A failed asylum-seeker who left a 12-year-old girl to die in a road traffic accident has won the right to remain in this country, an outcome that has outraged her family and stunned officials from the UK Border Agency.

Aso Mohammed Ibrahim, 32, had already been banned from driving and was facing deportation when he left Amy Houston dying under the wheels after colliding with her in his black Rover car. The Kurdish Iraqi, who has since committed further driving offences, was told by a judge in Manchester that he could stay in Britain because, in the six years since the tragedy, he had put down roots, married a British woman and now had two daughters.

Jack Straw, the Justice Secretary and the MP for the dead girl’s family, said he was so alarmed by the court’s decision that he intended to press Alan Johnson, the Home Secretary, for an urgent review.

Paul Houston, 39, Amy’s father, has been campaigning for the Iraqi to be deported since his daughter’s death in November 2003. “My daughter would be alive today if Ibrahim, a banned driver, had not flouted the law and got into the car that day. If he is not prepared to live by our laws, then he does not deserve to stay here. It is not a question of race. It is a question of right and wrong,” he said. “I cannot believe the judge’s decision that he thinks it is right for him to stay here. They may as well give out passports in lucky bags because that is all they are worth. “It was very difficult for me to go to the hearing and stand ten feet away from the man who killed my daughter. The court’s decision is the best Christmas present he could wish for, and a terrible one for my family. Where is the justice?”

Mr Ibrahim, who has never held a valid driving licence, had been banned for nine months for driving while disqualified, without insurance or a licence, and was on bail at the time of the collision.

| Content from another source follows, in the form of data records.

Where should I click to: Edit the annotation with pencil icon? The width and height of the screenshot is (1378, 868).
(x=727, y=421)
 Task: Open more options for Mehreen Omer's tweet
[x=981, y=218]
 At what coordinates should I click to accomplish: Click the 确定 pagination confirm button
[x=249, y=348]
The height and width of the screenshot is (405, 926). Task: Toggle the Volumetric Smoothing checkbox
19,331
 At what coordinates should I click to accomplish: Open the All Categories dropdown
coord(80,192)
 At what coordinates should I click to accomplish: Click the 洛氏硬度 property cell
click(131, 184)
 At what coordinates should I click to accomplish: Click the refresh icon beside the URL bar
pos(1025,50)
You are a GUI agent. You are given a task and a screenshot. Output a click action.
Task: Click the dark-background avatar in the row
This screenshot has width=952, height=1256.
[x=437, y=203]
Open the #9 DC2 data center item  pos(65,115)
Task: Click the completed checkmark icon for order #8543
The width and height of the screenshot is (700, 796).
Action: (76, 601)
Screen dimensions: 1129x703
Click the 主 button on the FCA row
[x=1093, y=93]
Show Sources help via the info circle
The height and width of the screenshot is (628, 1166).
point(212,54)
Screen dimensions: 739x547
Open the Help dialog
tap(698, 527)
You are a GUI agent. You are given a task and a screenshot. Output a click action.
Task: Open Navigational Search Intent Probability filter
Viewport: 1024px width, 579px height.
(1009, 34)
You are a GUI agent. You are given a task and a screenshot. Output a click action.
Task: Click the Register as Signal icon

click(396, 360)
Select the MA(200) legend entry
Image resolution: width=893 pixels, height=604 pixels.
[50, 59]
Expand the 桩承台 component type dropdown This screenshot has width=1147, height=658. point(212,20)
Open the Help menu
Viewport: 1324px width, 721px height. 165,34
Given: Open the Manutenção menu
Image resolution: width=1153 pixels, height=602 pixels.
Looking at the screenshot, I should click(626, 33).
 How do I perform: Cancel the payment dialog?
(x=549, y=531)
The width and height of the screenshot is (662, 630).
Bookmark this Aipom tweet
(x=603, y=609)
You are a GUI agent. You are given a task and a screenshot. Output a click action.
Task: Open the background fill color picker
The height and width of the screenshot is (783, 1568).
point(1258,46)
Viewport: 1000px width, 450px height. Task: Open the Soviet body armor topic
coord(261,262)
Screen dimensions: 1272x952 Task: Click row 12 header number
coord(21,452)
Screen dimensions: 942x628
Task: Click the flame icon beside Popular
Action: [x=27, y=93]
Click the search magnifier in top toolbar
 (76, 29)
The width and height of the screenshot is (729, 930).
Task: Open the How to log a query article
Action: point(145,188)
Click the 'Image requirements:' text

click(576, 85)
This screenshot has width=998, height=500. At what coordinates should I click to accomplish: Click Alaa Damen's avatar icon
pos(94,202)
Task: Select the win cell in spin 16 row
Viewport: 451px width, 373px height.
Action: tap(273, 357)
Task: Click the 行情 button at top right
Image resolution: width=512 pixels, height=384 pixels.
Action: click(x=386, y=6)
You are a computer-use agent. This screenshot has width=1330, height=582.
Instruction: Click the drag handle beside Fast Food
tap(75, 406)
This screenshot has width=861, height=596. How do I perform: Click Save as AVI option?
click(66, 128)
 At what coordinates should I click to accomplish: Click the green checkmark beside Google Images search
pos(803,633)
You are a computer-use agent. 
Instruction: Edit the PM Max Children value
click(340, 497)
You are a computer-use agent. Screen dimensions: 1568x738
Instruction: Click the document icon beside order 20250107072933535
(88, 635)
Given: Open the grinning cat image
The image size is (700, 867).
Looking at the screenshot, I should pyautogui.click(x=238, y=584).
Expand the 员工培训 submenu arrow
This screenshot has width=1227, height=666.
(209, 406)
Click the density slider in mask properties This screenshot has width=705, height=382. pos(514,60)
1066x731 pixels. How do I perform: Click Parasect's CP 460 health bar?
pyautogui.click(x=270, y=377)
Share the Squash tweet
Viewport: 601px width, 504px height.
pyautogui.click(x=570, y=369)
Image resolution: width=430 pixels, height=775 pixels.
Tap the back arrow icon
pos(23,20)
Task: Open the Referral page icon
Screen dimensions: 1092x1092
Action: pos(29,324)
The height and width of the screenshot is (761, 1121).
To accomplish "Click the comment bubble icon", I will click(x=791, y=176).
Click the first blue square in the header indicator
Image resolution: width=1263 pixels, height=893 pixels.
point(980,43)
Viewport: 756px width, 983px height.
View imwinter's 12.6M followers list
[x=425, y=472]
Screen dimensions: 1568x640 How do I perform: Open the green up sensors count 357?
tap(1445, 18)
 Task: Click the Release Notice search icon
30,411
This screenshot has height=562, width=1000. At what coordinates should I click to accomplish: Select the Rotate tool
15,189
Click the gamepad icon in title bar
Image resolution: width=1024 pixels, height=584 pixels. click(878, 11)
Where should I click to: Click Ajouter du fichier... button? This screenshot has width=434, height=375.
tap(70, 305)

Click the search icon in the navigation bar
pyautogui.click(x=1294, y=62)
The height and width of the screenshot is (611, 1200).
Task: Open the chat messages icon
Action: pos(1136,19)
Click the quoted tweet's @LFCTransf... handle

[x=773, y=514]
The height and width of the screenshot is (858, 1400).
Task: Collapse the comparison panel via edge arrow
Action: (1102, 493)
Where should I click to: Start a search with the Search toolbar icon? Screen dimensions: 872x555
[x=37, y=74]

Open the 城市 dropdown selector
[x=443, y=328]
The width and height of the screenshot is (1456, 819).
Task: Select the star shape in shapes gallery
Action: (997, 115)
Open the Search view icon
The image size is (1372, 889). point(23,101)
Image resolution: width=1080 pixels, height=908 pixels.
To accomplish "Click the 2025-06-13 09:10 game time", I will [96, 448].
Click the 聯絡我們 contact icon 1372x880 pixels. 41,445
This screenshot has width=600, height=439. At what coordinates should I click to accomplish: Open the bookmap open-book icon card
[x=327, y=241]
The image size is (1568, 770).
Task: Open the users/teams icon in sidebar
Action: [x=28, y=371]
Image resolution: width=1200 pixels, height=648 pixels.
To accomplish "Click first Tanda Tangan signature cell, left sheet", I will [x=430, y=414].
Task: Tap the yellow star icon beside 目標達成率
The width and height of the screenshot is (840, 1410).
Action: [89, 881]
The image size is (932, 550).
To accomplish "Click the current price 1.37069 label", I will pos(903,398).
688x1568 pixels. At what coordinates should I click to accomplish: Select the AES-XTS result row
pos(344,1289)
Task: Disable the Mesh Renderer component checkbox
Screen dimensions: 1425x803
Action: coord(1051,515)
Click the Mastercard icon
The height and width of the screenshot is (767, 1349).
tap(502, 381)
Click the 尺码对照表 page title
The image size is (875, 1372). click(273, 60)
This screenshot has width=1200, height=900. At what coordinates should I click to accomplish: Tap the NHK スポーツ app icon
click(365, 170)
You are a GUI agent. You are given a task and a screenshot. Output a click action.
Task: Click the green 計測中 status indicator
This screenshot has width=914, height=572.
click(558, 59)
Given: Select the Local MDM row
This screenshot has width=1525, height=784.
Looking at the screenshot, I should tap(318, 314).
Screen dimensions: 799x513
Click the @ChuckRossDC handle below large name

Amy was on her way to a record shop to buy the new CD of her favourite group, Busted, when she stepped into the road near her home in Blackburn and into the car’s path. She was trapped under the vehicle and had to be freed by firefighters. A police officer drove the ambulance to hospital to allow paramedics to treat the child but she died later that day.

While the rescue operation was under way Mr Ibrahim panicked and fled from the scene. He later confessed to a friend what he had done and gave himself up to police. He served two months of a four-month jail term. In 2006 he was convicted on a fresh charge of driving while disqualified, the latest in a series of motoring offences. The UK Border Agency had been anxious to deport Mr Ibrahim at the earliest opportunity, even taking him into the care of a deportation centre.

He launched his latest appeal under human rights legislation, suggesting that deporting him would breach his right to “respect for family life”.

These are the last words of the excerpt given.